Prompt
Write out each of the following rows word for word, keeping their order.
[Start]
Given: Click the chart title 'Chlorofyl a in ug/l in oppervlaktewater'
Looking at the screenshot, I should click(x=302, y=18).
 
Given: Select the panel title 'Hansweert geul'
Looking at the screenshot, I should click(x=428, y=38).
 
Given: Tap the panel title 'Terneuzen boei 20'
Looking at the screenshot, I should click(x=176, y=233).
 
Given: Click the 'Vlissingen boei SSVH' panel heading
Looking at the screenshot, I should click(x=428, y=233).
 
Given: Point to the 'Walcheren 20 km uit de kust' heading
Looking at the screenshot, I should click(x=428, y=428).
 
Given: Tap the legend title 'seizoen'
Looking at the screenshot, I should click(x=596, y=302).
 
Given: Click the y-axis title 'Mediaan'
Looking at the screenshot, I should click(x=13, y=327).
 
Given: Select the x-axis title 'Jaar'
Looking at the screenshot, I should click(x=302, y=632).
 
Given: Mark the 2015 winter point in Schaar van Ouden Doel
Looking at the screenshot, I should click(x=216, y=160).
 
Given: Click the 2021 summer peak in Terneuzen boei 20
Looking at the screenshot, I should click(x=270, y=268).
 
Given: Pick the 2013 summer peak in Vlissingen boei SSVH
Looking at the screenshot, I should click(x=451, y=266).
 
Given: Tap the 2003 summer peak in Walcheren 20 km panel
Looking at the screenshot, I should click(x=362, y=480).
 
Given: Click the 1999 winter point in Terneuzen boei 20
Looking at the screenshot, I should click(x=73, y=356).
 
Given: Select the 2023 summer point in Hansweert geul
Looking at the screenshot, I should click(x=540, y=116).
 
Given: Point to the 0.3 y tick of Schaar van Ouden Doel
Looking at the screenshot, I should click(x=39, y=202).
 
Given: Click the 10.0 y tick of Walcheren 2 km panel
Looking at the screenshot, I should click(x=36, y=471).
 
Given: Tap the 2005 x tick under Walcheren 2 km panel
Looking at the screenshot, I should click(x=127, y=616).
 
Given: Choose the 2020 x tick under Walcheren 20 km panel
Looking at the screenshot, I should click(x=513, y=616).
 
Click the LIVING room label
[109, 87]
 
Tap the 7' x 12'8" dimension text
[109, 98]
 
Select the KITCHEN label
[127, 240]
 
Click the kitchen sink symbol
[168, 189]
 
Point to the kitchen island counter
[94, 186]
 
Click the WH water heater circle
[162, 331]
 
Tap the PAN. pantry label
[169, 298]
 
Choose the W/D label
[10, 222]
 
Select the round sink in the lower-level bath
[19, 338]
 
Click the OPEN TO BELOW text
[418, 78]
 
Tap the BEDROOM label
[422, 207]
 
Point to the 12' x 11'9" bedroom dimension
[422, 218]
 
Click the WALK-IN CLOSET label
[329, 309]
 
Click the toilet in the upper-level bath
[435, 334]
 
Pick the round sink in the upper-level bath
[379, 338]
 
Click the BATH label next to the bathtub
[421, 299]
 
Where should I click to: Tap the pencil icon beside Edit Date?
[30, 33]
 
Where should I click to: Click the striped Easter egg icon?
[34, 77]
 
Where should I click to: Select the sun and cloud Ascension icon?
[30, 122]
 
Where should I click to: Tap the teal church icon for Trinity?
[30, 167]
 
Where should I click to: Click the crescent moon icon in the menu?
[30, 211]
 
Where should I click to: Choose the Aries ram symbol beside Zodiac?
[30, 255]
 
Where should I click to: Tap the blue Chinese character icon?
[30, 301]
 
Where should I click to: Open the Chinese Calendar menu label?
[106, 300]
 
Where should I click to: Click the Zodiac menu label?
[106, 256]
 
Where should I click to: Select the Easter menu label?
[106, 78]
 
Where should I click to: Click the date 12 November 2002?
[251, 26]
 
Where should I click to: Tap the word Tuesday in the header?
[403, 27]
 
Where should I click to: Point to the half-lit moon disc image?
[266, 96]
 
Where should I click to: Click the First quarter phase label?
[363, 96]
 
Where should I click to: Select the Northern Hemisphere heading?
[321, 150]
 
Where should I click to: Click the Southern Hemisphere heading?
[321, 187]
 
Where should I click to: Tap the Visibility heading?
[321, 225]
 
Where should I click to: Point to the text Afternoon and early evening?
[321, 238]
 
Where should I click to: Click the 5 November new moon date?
[End]
Worked answer
Given: Click the chart title 'Chlorofyl a in ug/l in oppervlaktewater'
Looking at the screenshot, I should click(x=302, y=18).
 
Given: Select the panel title 'Hansweert geul'
Looking at the screenshot, I should click(x=428, y=38).
 
Given: Tap the panel title 'Terneuzen boei 20'
Looking at the screenshot, I should click(x=176, y=233).
 
Given: Click the 'Vlissingen boei SSVH' panel heading
Looking at the screenshot, I should click(x=428, y=233).
 
Given: Point to the 'Walcheren 20 km uit de kust' heading
Looking at the screenshot, I should click(x=428, y=428).
 
Given: Tap the legend title 'seizoen'
Looking at the screenshot, I should click(x=596, y=302).
 
Given: Click the y-axis title 'Mediaan'
Looking at the screenshot, I should click(x=13, y=327).
 
Given: Select the x-axis title 'Jaar'
Looking at the screenshot, I should click(x=302, y=632).
 
Given: Mark the 2015 winter point in Schaar van Ouden Doel
Looking at the screenshot, I should click(x=216, y=160).
 
Given: Click the 2021 summer peak in Terneuzen boei 20
Looking at the screenshot, I should click(x=270, y=268).
 
Given: Pick the 2013 summer peak in Vlissingen boei SSVH
Looking at the screenshot, I should click(x=451, y=266).
 
Given: Tap the 2003 summer peak in Walcheren 20 km panel
Looking at the screenshot, I should click(x=362, y=480).
 
Given: Click the 1999 winter point in Terneuzen boei 20
Looking at the screenshot, I should click(x=73, y=356).
 
Given: Select the 2023 summer point in Hansweert geul
Looking at the screenshot, I should click(x=540, y=116).
 
Given: Point to the 0.3 y tick of Schaar van Ouden Doel
Looking at the screenshot, I should click(x=39, y=202).
 
Given: Click the 10.0 y tick of Walcheren 2 km panel
Looking at the screenshot, I should click(x=36, y=471).
 
Given: Tap the 2005 x tick under Walcheren 2 km panel
Looking at the screenshot, I should click(x=127, y=616).
 
Given: Choose the 2020 x tick under Walcheren 20 km panel
Looking at the screenshot, I should click(x=513, y=616).
 
Click the LIVING room label
[109, 87]
 
Tap the 7' x 12'8" dimension text
[109, 98]
 
Select the KITCHEN label
[127, 240]
 
Click the kitchen sink symbol
[168, 189]
 
Point to the kitchen island counter
[94, 186]
 
Click the WH water heater circle
[162, 331]
 
Tap the PAN. pantry label
[169, 298]
 
Choose the W/D label
[10, 222]
 
Select the round sink in the lower-level bath
[19, 338]
 
Click the OPEN TO BELOW text
[418, 78]
 
Tap the BEDROOM label
[422, 207]
 
Point to the 12' x 11'9" bedroom dimension
[422, 218]
 
Click the WALK-IN CLOSET label
[329, 309]
 
Click the toilet in the upper-level bath
[435, 334]
 
Pick the round sink in the upper-level bath
[379, 338]
 
Click the BATH label next to the bathtub
[421, 299]
 
Where should I click to: Tap the pencil icon beside Edit Date?
[30, 33]
 
Where should I click to: Click the striped Easter egg icon?
[34, 77]
 
Where should I click to: Select the sun and cloud Ascension icon?
[30, 122]
 
Where should I click to: Tap the teal church icon for Trinity?
[30, 167]
 
Where should I click to: Click the crescent moon icon in the menu?
[30, 211]
 
Where should I click to: Choose the Aries ram symbol beside Zodiac?
[30, 255]
 
Where should I click to: Tap the blue Chinese character icon?
[30, 301]
 
Where should I click to: Open the Chinese Calendar menu label?
[106, 300]
 
Where should I click to: Click the Zodiac menu label?
[106, 256]
 
Where should I click to: Select the Easter menu label?
[106, 78]
 
Where should I click to: Click the date 12 November 2002?
[251, 26]
 
Where should I click to: Tap the word Tuesday in the header?
[403, 27]
 
Where should I click to: Point to the half-lit moon disc image?
[266, 96]
 
Where should I click to: Click the First quarter phase label?
[363, 96]
 
Where should I click to: Select the Northern Hemisphere heading?
[321, 150]
 
Where should I click to: Click the Southern Hemisphere heading?
[321, 187]
 
Where should I click to: Tap the Visibility heading?
[321, 225]
 
Where should I click to: Point to the text Afternoon and early evening?
[321, 238]
 
Where should I click to: Click the 5 November new moon date?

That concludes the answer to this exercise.